## TASKS
A. In the shrimp forum thread, why does the first post advise starting a tank with only a few pieces?
B. According to the shrimp forum thread, how much did kento pay for 10 CRS shrimp at Arowana Avenue (Clementi)?

I won't recommend to put so many in one shoot. Always try to start with a few pieces so that you can monitor them in your tank for a week plus to make sure your tank is stable enough for more. Usually new tank we try not to put too many initially. It's gradually increase.

----------


## goody992828

True enough, try few pieces first before committing more, it a lesson learn.

----------


## newlife

Start off with some low grade as commandos to test out the water 1st......

now crs very cheap.....not longer like last time...

----------


## dnsfpl

wow you are discipline

i cycle for less than a week put shrimps in already

----------


## hyun007

> wow you are discipline
> 
> i cycle for less than a week put shrimps in already


If water parameter is correct, one can do that.

I have a sudden spike of Nitrite in the water.
I suspect from the new soil.

The thing I dislike about soil is that they take longer to cycle a tank.
If I use gravel, I only need a couple of days with mature tank water.

Now, will need to do some water change, add more duckweed and frogbits.

----------


## goody992828

Amonia will spike during the cycling process, hence if too early introduce your comandos, it might not survive as well....

----------


## chumzhujun

hyun007

are you from fishlore too>/?

----------


## hyun007

> Amonia will spike during the cycling process, hence if too early introduce your comandos, it might not survive as well....


My spike was caused by the cloudy water from ADA 2 soil when I transfer the tank to another home. 

All commandos died in battlefield except 1 Sakura and 3 Otos.
Casualties are 3 CRS, 1 Painted Fire Red and 2 Sakura.
That cost me 3 big Ajisen Ramen + 3 Drinks!!!

----------


## jowy

I had a bad experience on shrimp when my alot of my shrimp had dead since day1 i start this hobby.. though it cost me quite amount of money.. but i gain more experience from it..
So far i having around 10 normal grade CRS and 2 A grade CRS in my tank are growing alot.. =)
Just to share my experience.. 
Cheers..

----------


## alanchow76

Agreed with Bettafantastic that home breeder offers much lower price crs. 

I knew one breeder from west side who clears his crs , as and when he needs to, I taking from him now

Alan

----------


## Rutilans

Ummm bro this thread is 4 years old

----------


## popimac

This bro is a digger. Just saying something.  :Razz:

----------


## alanchow76

> This bro is a digger. Just saying something.


Didn't wanna to start a new thread.
Since this thread exist , may as well make use of it. :Grin: 

If any of u know of LFS or breeder who can supply shris, pks Watsapp me.

So far only c328 offer quite good economical shrimps

----------


## kento

I have been keeping Shrimp for 1 year plus almost 2 years.
Arowana Avenue(Clementi) is the worst shrimp shop so far.
I brought 10 CRS shrimp for $30.
After putting the CRS Shrimp with packet in tank for temperature adjustment a few shrimp are in shock. And after 1 hour plus, 8/10 shrimp are almost died.
I go back the to shop the seller; they try to sell me more shrimp each at $2.
Never go to that shop again, anyone have shop that I can buy good quality shrimps?

----------


## alanchow76

Hi Kento, u can try c328,aunty shop.
They pack their shrimps in 10s with O2
Blow under fan at fish tanks corner near counter.
So far so good.

----------

(Rows of pointing data)

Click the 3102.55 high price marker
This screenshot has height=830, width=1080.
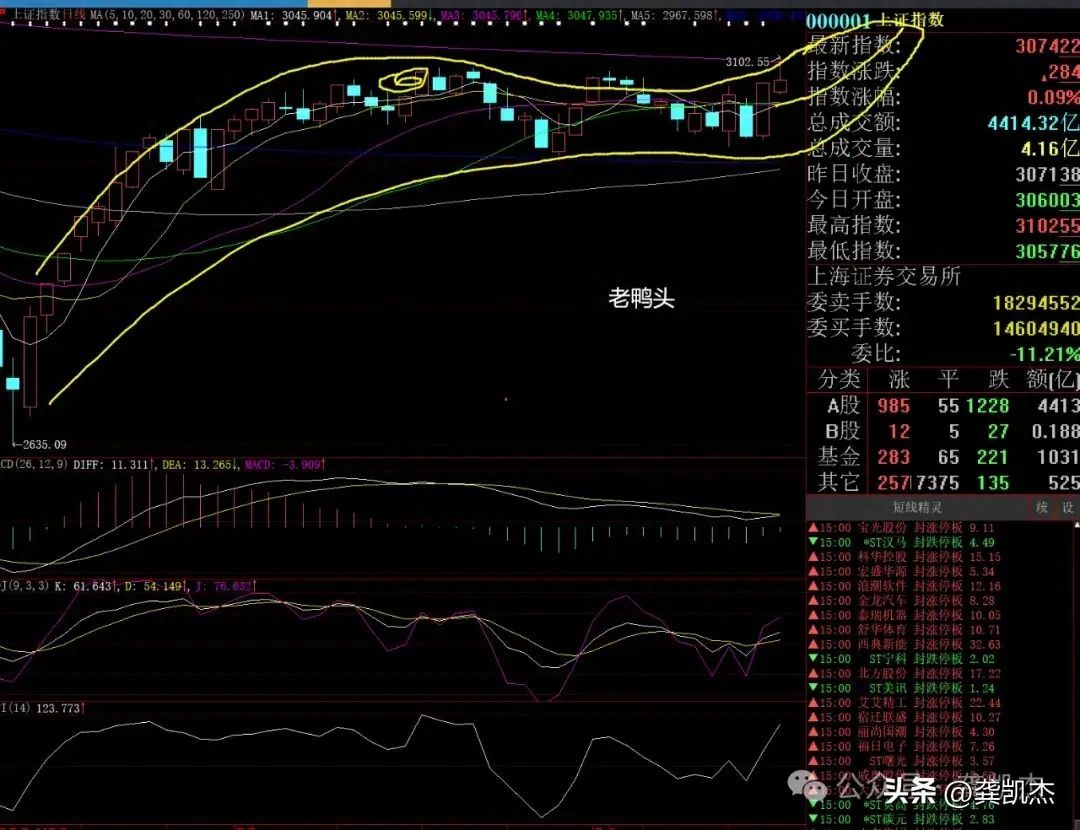[x=749, y=62]
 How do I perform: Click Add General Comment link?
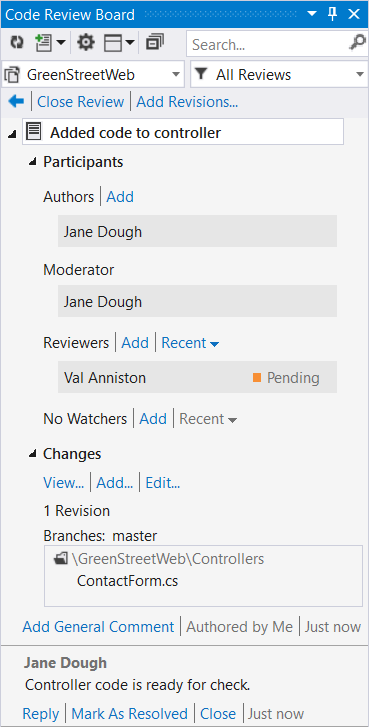tap(98, 627)
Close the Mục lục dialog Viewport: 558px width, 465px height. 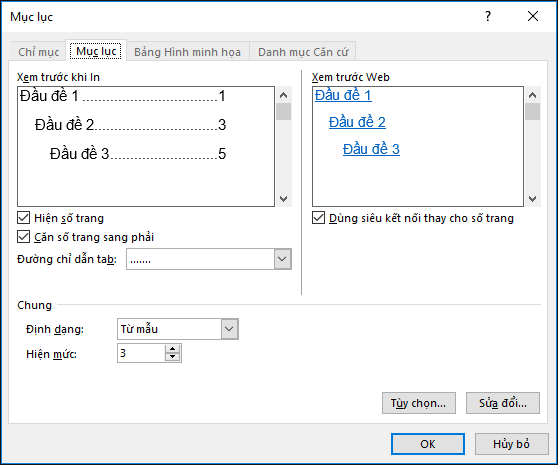533,16
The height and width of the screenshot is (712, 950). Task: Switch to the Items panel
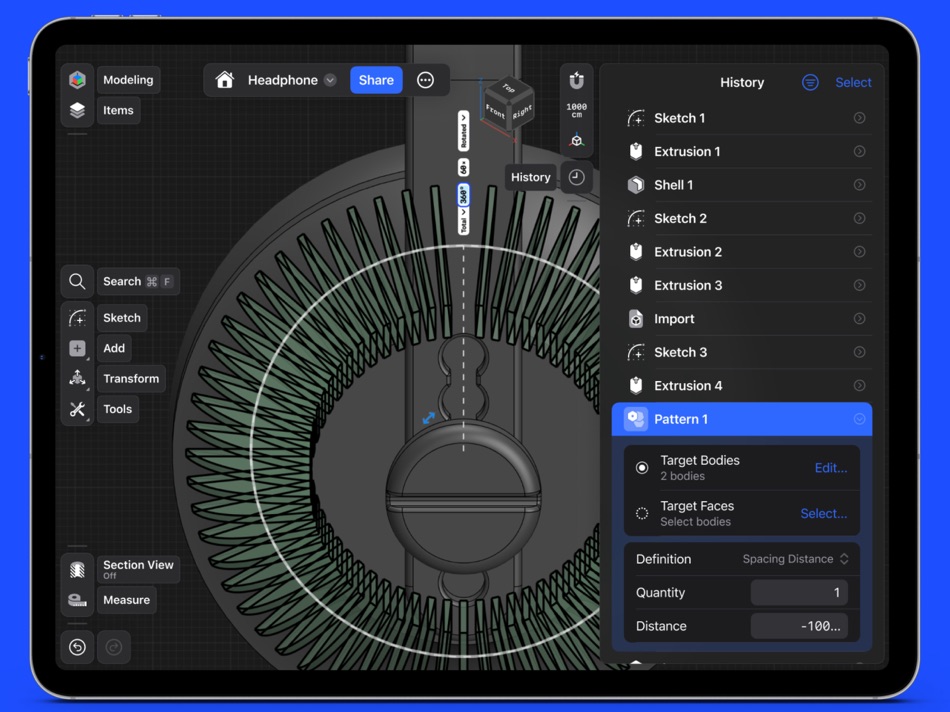point(118,110)
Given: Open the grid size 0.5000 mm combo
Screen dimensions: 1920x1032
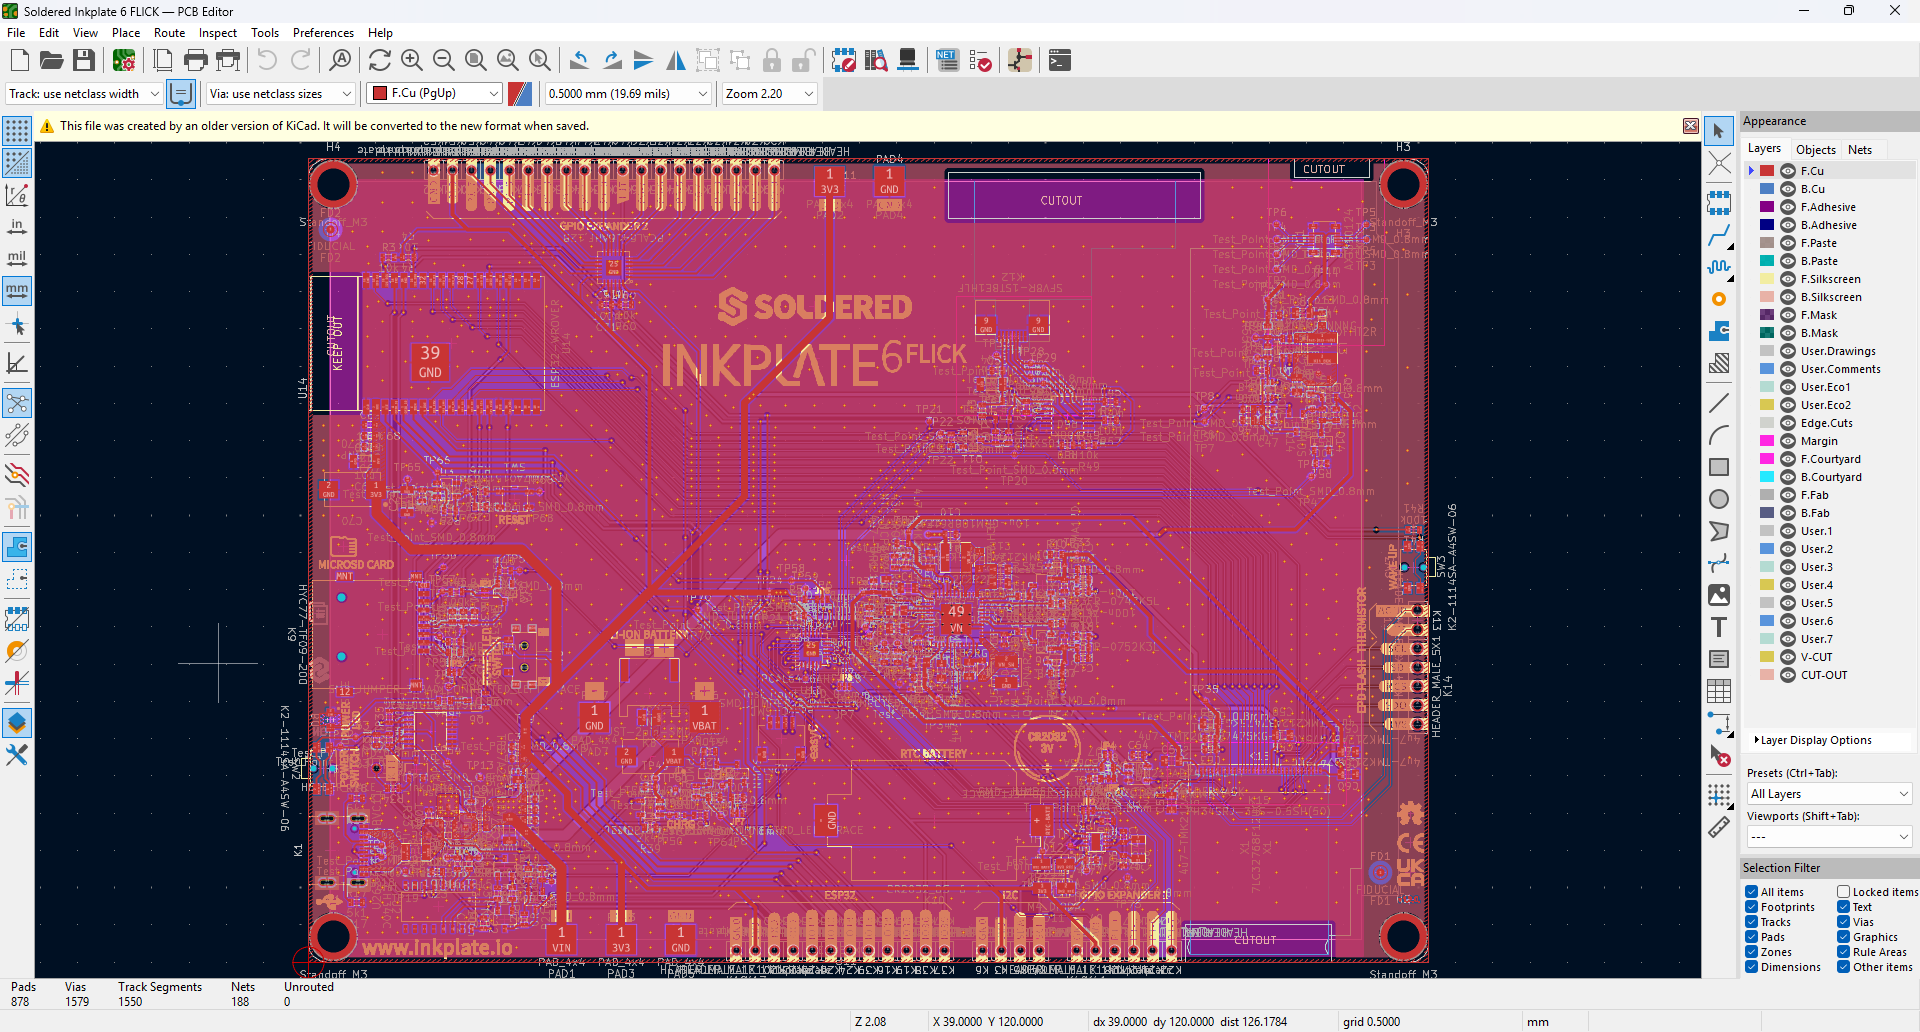Looking at the screenshot, I should (x=627, y=93).
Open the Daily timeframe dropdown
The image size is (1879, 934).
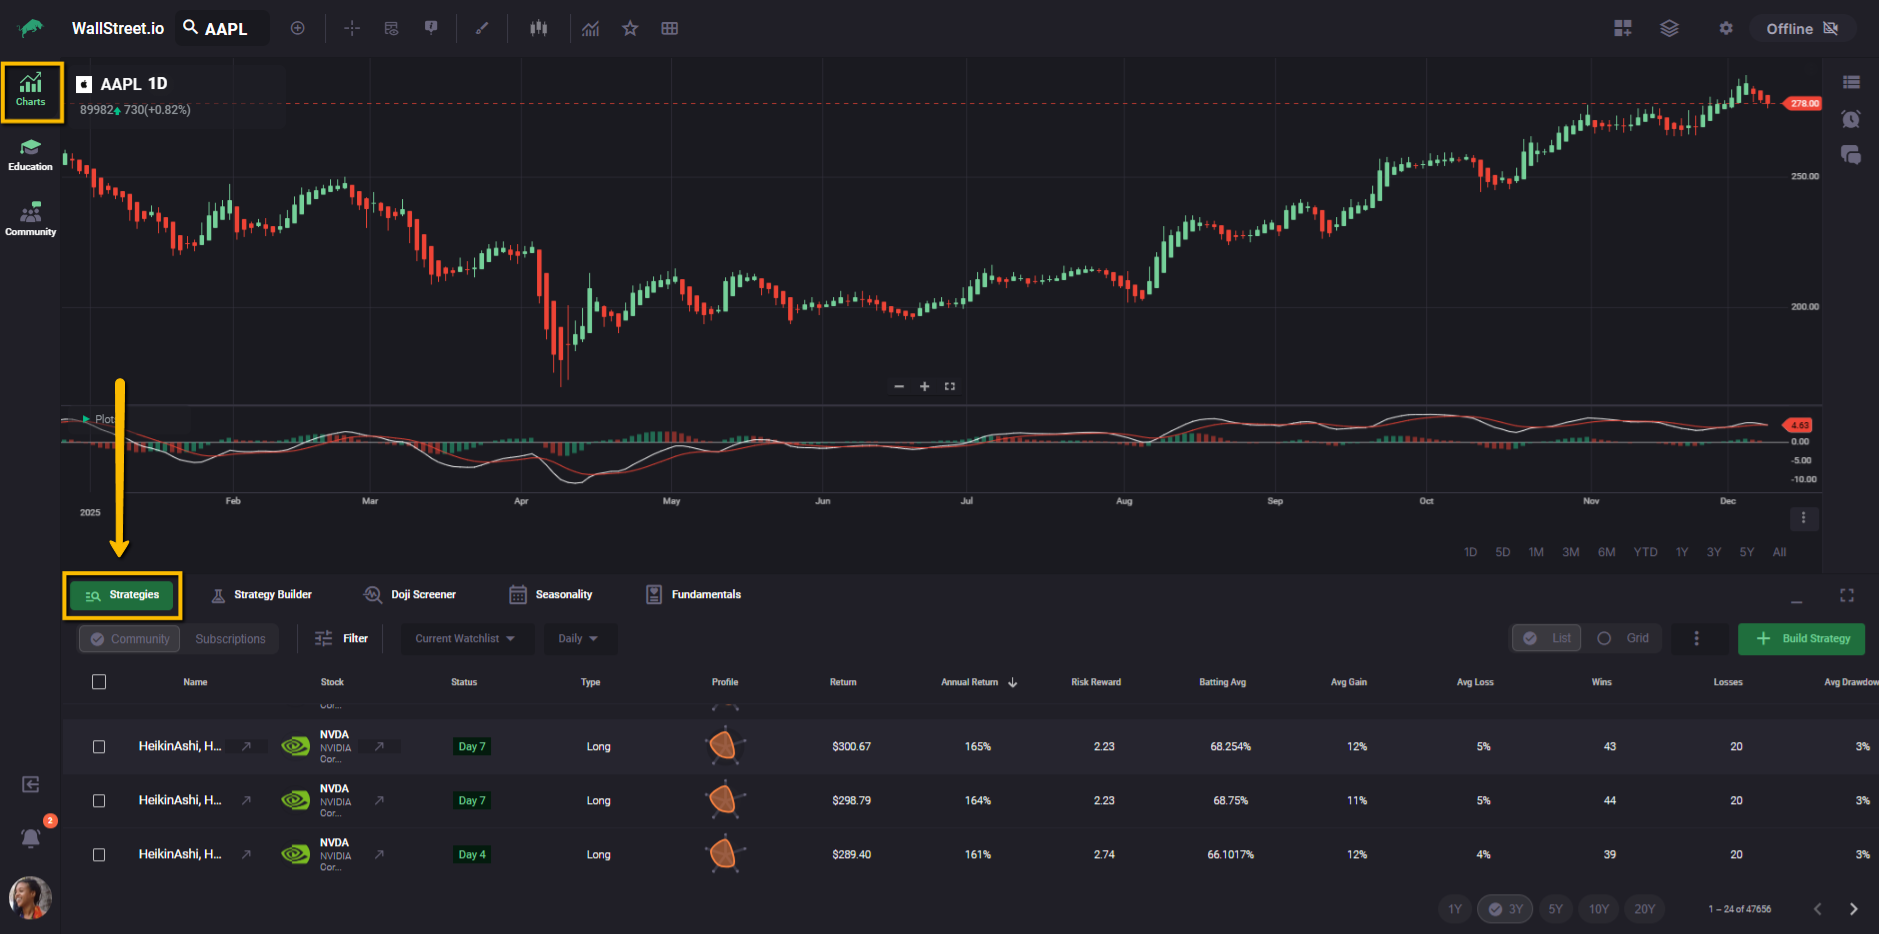pyautogui.click(x=578, y=639)
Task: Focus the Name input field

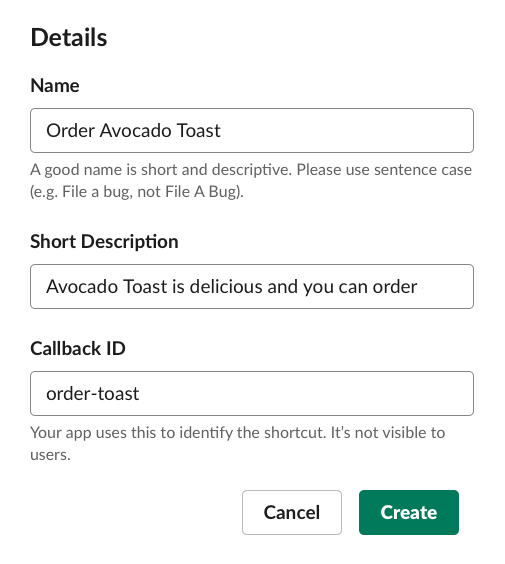Action: click(x=252, y=130)
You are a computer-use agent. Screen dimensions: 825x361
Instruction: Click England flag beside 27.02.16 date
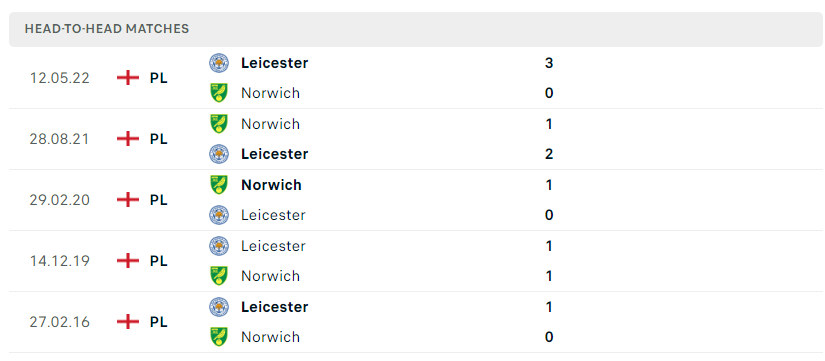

## SOLUTIONS TO EACH TASK
A. Starting with a few pieces lets you monitor them in your tank for a week or more. That way you can make sure the tank is stable enough before adding more.

B. $30.